Carl Gibson, „Atta Troll“ -  Heinrich Heines poetische Zeitkritik   Gesamtinterpretation.    Geistige Strukturen in Heines vorrevolutionärem Kulturkampf gegen „Tendenzdichtung“, Pseudo-Humanismus, -Nationalismus, Religion und Biedermeier-Heuchelei, das neueste Werk von Carl Gibson, überall im Buchhandel!








 

  „Atta Troll“ -  Heinrich Heines poetische Zeitkritik

 

Gesamtinterpretation. 

 

Geistige Strukturen in Heines vorrevolutionärem Kulturkampf gegen „Tendenzdichtung“, Pseudo-Humanismus, -Nationalismus, Religion und Biedermeier-Heuchelei, das neueste Werk von Carl Gibson, überall im Buchhandel!



Neuerscheinung 2019:
















Carl Gibson

„Atta Troll“ -
Heinrich Heines poetische Zeitkritik
Gesamtinterpretation

 

 

Geistige Strukturen in Heines vorrevolutionärem Kulturkampf gegen „Tendenzdichtung“, Pseudo-Humanismus, -Nationalismus, Religion und Biedermeier-Heuchelei

 

 

Versuch einer ideengeschichtlichen Annäherung

 

 


ISBN 978-3-947337-10-1

1.  Auflage, 2019
Copyright © Carl Gibson, Tauberbischofsheim. Alle Rechte vorbehalten.



Aus der Reihe:  

Schriften zur Literatur, Philosophie, Geistesgeschichte und Kritisches zum Zeitgeschehen, Band 1, 2019
 

Hardcover, 413 Seiten, Preis: 39,90 Euro.
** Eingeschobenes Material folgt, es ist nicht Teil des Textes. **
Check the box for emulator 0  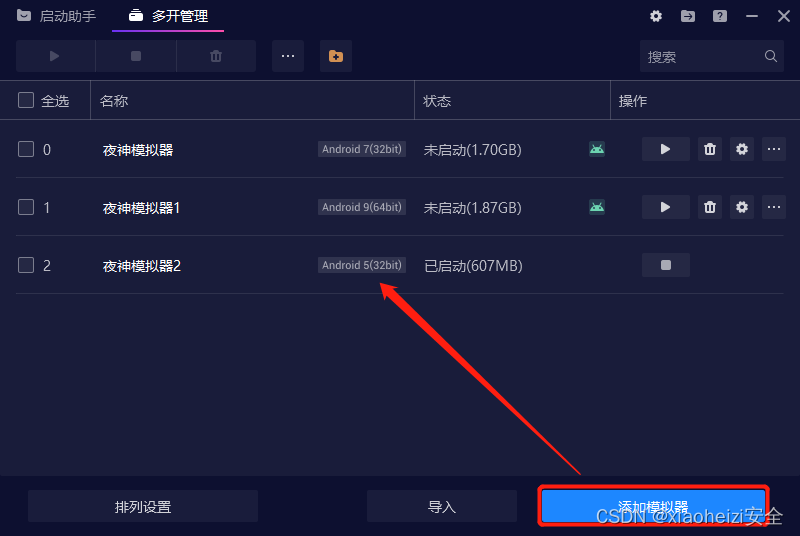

Bestellungen auch direkt beim Autor Carl Gibson

E-Mail: carlgibsongermany@gmail.com 





Copyright © Carl Gibson

 

 

 

 

 

Die noch nicht perfekte Schöpfung- in den Niederungen des Seins: Radikale Zeitkritik … gegen die Infamie!

Der Rundumschlag gegen das menschliche Geschlecht nimmt seinen Lauf. Vom „Furor poeticus“ entflammt und getrieben, fährt Atta Troll fort, der missratenen Gattung den Pelz zu waschen, den der Mensch überhaupt nicht hat.

 

„Menschen, warum seid ihr besser

Als wir andre? Aufrecht tragt ihr

Zwar das Haupt, jedoch im Haupte

Kriechen niedrig die Gedanken.

 

Menschen, seid ihr etwa besser

Als wir andre, weil eu'r Fell

Glatt und gleißend? Diesen Vorzug

Müßt ihr mit den Schlangen teilen.

 

Menschenvolk, zweibein'ge Schlangen,

Ich begreife wohl, warum ihr

Hosen tragt! Mit fremder Wolle

Deckt ihr eure Schlangennacktheit.“

 

Aufrechter Gang - niedere Gedanken und Kriechertum: das ist der Mensch, die Krone der Schöpfung! Doch jener Schöpfung, die eine „Creatio continua“, aber auch eine noch nicht perfekte Schöpfung ist.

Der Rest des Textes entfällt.